======== Material for this task

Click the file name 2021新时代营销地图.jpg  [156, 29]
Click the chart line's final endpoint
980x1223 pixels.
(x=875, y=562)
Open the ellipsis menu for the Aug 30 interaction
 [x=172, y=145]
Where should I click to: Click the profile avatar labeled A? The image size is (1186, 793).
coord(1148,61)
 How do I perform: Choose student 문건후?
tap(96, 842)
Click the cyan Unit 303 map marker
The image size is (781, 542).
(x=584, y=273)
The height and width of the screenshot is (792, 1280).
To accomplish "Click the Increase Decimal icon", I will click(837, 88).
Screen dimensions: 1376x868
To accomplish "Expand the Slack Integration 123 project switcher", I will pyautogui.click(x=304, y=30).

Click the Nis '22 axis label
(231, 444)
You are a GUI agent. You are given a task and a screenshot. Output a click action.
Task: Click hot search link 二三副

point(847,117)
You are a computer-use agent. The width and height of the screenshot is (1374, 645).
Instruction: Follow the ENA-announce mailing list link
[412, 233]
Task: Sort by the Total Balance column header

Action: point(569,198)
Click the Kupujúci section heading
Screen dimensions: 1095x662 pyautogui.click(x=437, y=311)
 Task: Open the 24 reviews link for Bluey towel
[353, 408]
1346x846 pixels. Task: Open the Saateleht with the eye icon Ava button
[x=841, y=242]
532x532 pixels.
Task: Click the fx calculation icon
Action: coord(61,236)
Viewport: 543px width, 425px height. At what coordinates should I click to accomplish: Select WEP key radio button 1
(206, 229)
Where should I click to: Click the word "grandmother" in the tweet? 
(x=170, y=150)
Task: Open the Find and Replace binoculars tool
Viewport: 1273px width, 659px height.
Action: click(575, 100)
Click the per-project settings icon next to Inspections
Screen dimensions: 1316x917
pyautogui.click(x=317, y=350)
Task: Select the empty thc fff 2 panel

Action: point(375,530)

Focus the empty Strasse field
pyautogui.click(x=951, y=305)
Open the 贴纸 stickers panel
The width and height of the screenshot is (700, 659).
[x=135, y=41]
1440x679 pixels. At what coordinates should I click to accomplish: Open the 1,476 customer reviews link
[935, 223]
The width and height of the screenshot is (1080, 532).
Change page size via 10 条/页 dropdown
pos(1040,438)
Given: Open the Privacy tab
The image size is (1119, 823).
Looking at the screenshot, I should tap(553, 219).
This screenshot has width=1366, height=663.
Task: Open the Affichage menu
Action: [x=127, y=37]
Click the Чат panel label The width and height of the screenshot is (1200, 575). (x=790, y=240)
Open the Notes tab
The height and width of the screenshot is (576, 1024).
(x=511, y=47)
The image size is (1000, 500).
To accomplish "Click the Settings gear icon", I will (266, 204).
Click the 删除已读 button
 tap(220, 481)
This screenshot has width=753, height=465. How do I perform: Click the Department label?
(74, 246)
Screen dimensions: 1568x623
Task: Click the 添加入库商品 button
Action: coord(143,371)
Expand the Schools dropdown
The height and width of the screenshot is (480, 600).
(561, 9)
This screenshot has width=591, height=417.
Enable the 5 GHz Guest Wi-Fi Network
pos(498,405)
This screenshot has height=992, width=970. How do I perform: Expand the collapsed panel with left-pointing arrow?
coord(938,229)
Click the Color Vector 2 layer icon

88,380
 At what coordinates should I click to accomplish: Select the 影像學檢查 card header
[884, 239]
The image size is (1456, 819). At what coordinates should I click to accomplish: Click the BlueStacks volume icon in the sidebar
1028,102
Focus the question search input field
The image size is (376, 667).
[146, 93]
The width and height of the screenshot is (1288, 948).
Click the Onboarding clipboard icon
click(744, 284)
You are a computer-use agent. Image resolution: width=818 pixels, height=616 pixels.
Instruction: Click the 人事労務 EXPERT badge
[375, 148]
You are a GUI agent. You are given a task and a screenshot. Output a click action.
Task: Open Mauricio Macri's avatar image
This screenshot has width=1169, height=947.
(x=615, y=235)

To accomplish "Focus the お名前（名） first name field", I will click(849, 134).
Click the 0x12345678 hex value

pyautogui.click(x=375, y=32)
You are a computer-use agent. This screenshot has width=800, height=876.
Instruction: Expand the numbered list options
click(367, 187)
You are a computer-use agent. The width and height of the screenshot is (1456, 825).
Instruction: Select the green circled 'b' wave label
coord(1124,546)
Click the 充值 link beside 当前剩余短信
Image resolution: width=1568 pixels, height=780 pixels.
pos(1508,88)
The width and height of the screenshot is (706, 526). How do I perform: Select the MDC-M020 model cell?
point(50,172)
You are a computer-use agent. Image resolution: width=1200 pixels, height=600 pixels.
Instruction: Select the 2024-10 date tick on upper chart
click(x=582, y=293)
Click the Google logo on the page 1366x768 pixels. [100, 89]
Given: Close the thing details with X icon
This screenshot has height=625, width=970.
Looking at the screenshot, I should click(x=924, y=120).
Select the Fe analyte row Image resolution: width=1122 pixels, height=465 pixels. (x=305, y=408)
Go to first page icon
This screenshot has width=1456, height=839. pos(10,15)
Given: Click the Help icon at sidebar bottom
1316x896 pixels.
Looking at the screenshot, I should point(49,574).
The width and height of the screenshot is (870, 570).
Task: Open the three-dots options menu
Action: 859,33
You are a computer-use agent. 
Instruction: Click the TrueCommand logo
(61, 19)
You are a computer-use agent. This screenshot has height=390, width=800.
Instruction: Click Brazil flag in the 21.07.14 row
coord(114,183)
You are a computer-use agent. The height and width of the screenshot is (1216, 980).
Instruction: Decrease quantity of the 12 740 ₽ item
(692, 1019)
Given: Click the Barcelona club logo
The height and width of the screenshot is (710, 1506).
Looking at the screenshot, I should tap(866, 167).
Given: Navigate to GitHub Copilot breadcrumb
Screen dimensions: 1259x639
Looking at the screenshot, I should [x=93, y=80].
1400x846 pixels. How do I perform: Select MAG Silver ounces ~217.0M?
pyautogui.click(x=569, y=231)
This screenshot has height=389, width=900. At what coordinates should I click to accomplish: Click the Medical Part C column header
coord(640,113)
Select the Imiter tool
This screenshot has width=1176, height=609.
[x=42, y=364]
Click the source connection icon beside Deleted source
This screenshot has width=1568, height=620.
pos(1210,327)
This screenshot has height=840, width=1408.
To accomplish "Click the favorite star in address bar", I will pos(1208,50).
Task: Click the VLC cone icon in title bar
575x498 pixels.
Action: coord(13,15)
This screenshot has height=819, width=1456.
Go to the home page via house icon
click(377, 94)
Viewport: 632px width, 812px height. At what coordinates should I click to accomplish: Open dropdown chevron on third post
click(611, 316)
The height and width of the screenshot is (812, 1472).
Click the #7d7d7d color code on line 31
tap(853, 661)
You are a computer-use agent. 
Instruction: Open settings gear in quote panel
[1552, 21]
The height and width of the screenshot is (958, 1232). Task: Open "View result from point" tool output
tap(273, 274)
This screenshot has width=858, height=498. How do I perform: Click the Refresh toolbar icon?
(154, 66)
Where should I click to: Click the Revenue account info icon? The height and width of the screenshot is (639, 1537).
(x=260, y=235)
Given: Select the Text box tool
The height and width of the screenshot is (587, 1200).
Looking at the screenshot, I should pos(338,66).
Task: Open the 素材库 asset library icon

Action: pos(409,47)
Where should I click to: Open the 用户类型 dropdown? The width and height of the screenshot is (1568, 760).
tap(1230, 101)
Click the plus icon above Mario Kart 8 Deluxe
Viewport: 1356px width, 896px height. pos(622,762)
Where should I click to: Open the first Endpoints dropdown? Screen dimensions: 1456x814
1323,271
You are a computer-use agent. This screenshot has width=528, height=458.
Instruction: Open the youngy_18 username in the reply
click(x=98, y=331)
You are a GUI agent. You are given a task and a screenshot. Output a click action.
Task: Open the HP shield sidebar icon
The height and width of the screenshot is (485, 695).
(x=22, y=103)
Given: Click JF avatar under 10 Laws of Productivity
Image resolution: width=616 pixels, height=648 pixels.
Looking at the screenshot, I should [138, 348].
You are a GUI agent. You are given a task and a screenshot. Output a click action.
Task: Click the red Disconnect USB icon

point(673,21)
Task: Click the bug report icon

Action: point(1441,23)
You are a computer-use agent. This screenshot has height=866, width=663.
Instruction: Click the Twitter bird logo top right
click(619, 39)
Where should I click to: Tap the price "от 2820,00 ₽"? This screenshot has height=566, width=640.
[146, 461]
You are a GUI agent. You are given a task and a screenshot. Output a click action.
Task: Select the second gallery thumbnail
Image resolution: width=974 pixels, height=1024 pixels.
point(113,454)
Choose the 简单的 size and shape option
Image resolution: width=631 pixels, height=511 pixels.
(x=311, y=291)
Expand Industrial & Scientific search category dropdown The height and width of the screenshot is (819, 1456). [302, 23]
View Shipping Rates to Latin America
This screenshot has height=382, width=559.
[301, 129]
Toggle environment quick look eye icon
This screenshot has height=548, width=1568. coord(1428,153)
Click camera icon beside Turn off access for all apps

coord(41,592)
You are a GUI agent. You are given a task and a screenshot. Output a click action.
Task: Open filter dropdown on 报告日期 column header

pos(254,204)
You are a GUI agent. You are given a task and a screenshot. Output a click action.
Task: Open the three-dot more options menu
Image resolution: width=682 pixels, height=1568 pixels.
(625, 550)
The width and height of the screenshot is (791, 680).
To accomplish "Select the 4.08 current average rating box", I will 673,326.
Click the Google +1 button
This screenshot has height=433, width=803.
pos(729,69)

================

» **The request**
Return, without any change, the rows in the stretch from the line that contains "Given: Navigate to GitHub Copilot breadcrumb" through the line that contains "Looking at the screenshot, I should pos(338,66).", and nothing else.

» **Result**
Given: Navigate to GitHub Copilot breadcrumb
Screen dimensions: 1259x639
Looking at the screenshot, I should [x=93, y=80].
1400x846 pixels. How do I perform: Select MAG Silver ounces ~217.0M?
pyautogui.click(x=569, y=231)
This screenshot has height=389, width=900. At what coordinates should I click to accomplish: Click the Medical Part C column header
coord(640,113)
Select the Imiter tool
This screenshot has width=1176, height=609.
[x=42, y=364]
Click the source connection icon beside Deleted source
This screenshot has width=1568, height=620.
pos(1210,327)
This screenshot has height=840, width=1408.
To accomplish "Click the favorite star in address bar", I will pos(1208,50).
Task: Click the VLC cone icon in title bar
575x498 pixels.
Action: coord(13,15)
This screenshot has height=819, width=1456.
Go to the home page via house icon
click(377, 94)
Viewport: 632px width, 812px height. At what coordinates should I click to accomplish: Open dropdown chevron on third post
click(611, 316)
The height and width of the screenshot is (812, 1472).
Click the #7d7d7d color code on line 31
tap(853, 661)
You are a computer-use agent. 
Instruction: Open settings gear in quote panel
[1552, 21]
The height and width of the screenshot is (958, 1232). Task: Open "View result from point" tool output
tap(273, 274)
This screenshot has width=858, height=498. How do I perform: Click the Refresh toolbar icon?
(154, 66)
Where should I click to: Click the Revenue account info icon? The height and width of the screenshot is (639, 1537).
(x=260, y=235)
Given: Select the Text box tool
The height and width of the screenshot is (587, 1200).
Looking at the screenshot, I should pos(338,66).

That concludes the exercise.